■ Task goal: The word "computer" appears in some lines of the records below; state how many lines, and nothing else.

■ Data shown:
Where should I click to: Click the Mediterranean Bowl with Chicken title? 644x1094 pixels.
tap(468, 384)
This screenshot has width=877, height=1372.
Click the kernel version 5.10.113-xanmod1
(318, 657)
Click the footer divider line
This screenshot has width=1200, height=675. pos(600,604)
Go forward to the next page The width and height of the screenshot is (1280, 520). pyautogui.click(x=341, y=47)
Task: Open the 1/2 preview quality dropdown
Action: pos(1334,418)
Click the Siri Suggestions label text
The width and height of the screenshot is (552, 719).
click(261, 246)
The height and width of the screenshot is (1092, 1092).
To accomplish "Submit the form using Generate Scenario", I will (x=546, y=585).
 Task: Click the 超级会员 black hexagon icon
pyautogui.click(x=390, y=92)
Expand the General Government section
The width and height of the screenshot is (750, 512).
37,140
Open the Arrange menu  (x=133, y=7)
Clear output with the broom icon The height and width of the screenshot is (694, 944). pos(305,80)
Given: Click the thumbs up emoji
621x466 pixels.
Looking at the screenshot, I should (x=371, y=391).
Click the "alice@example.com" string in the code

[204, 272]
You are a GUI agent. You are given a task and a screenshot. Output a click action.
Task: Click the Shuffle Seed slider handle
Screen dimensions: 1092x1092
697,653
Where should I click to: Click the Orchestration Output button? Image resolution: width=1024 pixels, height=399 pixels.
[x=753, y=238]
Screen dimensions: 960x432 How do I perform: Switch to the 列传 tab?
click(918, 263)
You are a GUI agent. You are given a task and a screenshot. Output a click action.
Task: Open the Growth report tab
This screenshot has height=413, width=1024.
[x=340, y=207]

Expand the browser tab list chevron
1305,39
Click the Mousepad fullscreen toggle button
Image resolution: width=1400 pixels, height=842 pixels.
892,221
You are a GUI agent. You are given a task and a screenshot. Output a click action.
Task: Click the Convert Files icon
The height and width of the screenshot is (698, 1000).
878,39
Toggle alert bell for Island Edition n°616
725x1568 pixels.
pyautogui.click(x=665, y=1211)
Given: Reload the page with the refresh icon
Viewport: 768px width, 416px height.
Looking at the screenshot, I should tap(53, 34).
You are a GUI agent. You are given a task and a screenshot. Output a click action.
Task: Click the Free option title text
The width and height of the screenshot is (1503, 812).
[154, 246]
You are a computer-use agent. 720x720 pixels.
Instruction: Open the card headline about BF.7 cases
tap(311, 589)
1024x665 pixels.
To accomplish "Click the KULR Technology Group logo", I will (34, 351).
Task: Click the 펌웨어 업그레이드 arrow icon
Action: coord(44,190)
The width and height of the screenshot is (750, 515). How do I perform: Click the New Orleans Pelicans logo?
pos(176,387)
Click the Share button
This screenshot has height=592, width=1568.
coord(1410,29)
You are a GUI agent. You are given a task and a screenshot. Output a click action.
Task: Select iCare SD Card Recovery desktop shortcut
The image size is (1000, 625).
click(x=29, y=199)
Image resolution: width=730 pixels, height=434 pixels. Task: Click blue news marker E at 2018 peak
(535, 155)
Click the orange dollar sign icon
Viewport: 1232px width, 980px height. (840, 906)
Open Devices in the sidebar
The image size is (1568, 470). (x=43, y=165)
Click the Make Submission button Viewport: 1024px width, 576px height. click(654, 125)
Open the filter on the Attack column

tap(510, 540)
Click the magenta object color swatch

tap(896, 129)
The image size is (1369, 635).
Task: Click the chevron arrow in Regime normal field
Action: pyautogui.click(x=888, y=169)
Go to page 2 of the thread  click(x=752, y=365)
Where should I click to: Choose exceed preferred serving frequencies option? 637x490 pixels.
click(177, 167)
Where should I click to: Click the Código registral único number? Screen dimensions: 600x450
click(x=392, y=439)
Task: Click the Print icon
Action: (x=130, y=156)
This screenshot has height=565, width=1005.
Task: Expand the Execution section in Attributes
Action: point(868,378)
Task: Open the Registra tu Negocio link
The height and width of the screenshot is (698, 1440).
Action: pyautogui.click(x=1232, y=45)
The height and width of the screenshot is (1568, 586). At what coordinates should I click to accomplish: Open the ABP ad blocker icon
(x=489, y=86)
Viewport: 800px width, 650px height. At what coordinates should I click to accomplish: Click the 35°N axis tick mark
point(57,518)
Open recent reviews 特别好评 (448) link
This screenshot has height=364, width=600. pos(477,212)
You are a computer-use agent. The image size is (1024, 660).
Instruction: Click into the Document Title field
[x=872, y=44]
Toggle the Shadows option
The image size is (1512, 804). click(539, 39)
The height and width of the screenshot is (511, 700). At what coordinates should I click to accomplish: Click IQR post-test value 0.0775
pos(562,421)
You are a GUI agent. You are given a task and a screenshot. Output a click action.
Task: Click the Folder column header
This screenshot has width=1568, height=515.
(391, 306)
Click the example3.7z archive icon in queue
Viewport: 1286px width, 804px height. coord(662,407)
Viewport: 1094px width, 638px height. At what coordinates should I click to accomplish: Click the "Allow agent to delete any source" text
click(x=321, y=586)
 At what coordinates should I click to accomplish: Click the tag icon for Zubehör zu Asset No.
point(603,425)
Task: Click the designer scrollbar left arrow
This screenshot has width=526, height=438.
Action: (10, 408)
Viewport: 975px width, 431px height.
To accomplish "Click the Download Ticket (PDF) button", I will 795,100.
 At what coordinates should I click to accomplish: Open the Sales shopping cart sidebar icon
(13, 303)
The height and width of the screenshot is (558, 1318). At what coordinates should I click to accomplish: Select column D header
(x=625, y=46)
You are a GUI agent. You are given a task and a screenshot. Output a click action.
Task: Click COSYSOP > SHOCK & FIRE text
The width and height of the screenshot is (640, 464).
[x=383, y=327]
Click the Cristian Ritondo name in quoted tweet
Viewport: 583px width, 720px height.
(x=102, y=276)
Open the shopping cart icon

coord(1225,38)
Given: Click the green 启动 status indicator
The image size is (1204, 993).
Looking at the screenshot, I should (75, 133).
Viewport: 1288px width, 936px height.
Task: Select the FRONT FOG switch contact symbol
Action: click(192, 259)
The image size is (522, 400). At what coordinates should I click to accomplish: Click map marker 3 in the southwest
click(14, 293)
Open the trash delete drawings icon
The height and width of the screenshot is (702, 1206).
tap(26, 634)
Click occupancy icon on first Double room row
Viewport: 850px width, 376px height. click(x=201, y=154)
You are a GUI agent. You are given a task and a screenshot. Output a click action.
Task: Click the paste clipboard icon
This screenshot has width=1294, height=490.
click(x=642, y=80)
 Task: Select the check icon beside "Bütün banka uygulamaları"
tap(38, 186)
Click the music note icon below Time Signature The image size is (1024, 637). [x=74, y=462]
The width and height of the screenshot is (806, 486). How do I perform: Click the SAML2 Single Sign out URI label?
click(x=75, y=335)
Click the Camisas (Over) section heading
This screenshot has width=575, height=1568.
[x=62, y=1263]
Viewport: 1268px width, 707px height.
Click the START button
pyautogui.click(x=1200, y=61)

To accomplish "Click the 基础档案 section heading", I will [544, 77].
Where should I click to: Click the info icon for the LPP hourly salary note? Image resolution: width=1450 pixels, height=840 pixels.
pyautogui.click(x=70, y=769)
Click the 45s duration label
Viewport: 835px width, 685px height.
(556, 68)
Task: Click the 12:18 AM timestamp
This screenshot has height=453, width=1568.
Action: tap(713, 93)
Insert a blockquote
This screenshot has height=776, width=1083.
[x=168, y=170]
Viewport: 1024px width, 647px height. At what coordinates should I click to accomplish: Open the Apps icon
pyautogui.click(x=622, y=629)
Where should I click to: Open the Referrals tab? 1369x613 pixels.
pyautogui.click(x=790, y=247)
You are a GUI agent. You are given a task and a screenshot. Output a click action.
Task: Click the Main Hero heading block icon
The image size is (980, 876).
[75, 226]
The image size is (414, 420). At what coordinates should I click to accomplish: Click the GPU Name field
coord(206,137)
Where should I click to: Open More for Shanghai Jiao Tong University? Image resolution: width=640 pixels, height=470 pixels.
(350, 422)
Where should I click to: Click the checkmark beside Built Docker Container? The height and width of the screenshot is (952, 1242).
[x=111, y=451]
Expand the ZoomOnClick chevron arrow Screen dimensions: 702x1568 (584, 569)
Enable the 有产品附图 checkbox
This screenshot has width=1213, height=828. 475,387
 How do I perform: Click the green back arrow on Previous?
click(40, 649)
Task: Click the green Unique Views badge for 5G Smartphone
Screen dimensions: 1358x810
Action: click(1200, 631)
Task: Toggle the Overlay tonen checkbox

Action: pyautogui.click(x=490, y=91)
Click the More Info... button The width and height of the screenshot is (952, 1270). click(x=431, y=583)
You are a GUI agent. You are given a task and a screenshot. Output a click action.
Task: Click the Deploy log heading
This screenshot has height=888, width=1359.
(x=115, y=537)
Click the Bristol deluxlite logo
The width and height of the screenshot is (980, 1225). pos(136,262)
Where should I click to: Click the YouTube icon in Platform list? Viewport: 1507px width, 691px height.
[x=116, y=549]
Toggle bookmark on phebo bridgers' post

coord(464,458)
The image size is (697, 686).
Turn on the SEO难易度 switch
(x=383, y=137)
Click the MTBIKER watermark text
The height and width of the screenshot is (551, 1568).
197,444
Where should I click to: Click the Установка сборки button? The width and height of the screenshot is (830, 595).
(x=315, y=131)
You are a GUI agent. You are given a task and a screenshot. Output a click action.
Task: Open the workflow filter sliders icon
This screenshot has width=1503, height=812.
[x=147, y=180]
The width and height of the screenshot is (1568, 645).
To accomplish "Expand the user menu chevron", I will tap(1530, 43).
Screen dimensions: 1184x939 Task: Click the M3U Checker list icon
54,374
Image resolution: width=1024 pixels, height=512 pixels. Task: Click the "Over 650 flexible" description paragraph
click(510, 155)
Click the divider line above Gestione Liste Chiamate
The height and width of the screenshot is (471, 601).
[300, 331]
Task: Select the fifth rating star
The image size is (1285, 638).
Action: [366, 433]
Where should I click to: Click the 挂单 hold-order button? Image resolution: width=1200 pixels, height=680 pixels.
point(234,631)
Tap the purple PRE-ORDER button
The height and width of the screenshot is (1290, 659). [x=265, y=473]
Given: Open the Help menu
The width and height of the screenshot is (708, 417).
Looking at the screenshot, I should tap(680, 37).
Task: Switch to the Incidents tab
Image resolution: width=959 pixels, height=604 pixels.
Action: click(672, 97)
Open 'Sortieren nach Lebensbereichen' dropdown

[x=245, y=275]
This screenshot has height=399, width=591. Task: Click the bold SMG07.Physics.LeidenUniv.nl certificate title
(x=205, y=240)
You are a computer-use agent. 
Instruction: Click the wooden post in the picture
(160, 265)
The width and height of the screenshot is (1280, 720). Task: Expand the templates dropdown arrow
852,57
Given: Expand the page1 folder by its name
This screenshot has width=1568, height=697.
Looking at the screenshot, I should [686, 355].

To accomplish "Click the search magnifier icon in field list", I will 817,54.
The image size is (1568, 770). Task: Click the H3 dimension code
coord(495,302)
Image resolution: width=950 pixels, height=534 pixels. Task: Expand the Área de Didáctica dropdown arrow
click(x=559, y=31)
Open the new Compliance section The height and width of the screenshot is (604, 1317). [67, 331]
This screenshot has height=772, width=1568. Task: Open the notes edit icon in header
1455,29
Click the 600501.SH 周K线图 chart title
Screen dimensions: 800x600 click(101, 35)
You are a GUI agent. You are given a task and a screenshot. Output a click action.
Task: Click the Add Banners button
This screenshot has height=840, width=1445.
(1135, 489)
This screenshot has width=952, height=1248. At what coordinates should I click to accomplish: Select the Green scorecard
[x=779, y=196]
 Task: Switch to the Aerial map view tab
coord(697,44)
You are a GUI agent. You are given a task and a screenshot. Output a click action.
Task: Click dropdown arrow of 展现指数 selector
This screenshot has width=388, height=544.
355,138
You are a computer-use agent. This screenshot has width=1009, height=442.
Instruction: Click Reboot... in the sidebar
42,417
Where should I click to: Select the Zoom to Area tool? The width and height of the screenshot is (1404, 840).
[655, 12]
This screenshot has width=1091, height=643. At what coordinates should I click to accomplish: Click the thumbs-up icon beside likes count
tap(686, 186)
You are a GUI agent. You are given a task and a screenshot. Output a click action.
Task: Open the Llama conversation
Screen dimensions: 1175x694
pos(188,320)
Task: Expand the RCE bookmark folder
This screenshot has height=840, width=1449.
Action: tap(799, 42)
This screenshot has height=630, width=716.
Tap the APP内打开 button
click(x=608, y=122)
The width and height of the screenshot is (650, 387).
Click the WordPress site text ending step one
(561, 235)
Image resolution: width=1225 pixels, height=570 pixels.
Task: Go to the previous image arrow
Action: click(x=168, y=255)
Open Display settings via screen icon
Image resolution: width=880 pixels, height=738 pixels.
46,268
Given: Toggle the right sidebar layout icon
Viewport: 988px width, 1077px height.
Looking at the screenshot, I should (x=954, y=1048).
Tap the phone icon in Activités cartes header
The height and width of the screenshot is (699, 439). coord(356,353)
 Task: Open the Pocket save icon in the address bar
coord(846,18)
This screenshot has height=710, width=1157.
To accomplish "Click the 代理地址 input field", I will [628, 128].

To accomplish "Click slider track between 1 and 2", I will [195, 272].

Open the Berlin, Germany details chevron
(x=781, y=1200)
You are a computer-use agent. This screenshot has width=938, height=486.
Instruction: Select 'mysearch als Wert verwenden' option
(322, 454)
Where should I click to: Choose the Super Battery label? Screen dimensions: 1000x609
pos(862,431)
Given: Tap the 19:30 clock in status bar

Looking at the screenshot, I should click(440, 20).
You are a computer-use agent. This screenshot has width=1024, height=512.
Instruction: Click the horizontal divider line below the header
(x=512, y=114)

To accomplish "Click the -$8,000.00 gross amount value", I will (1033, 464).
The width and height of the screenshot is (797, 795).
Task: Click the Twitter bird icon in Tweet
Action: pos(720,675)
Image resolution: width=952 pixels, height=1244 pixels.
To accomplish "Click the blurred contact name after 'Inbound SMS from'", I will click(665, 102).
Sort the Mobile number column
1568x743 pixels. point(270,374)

■ Exercise solution: 6